From the perspective of equal access and equal social rights for each and every citizen of India the Indian Minority examines and theorizes that all those individuals who happen to be victims of social, political, cultural and economic isolation will be considered as ‘Social Minorities’.
The ‘social exclusion or boycott’ of any individual is an issue of “infringement of social rights and is highly discriminatory’ towards equal human rights of people. Social exclusion is not an attribute of an individual, but rather a complex collection of conditions, many of which are created by the social environment. Hence, the management of the problem requires social action and is the collective responsibility of society at large to make the environmental modifications necessary for the full participation of vulnerable people in all areas of proper social life. The issue is both cultural and ideological, requiring individual, community, and large-scale social change.
All those who are differently abled, victims of social delinquencies like rape, terrorism, conflicts will be considered as social minorities. Parents and children of convicted criminals, executed terrorists who live with the pain of being socially secluded will also be considered as ‘Social Minorities’.
Those in mixed marraiages and their children still looking for religious and cultural identity and their inclusion therein will also be considered as ‘Social Minorities’.
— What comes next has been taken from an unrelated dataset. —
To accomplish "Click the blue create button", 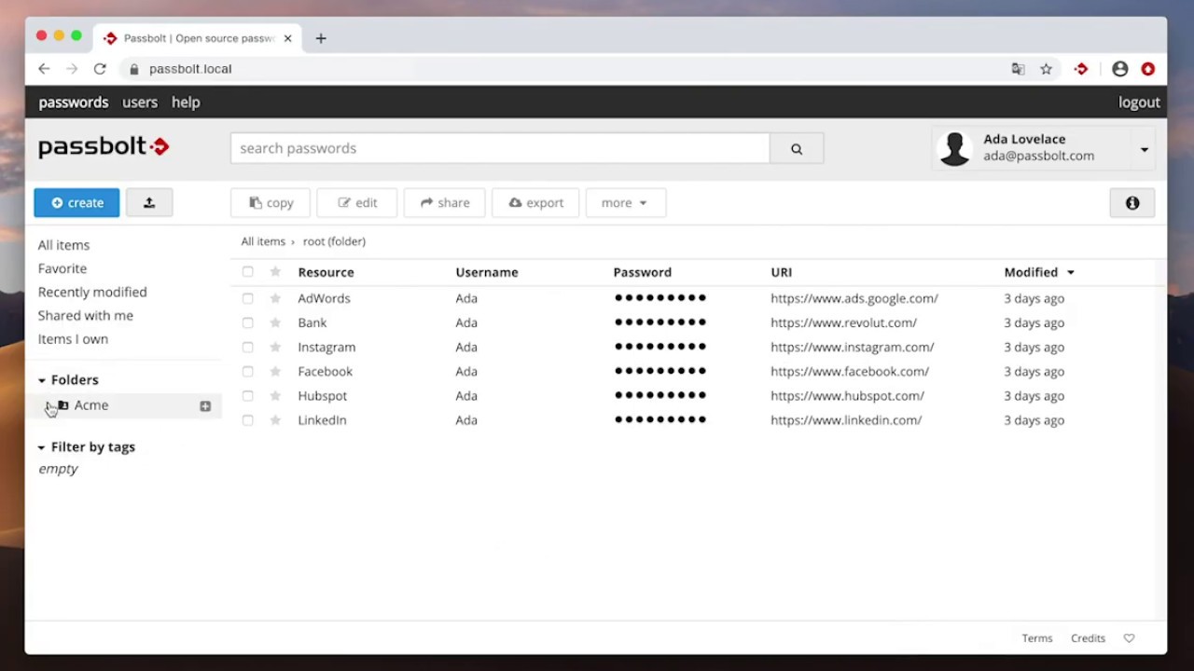I will [76, 202].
We do not have an exact data as to how many people in India live in social isolation, exclusion, ostracization and social stigma and due to often due to the choices they have made but this is a forum to talk of those issues and provide voices of integration and assimilation of those people in the huge Indian Society.
We welcome personal stories in this section so that we can understand the issues that affect the vulnerable and leave people excluded from the development and integration process.
Write to us at firstname.lastname@example.org if you have a story that needs to be told. Your stories are important for the society to understand issues that people sometimes are insensitive of and overlook inanely.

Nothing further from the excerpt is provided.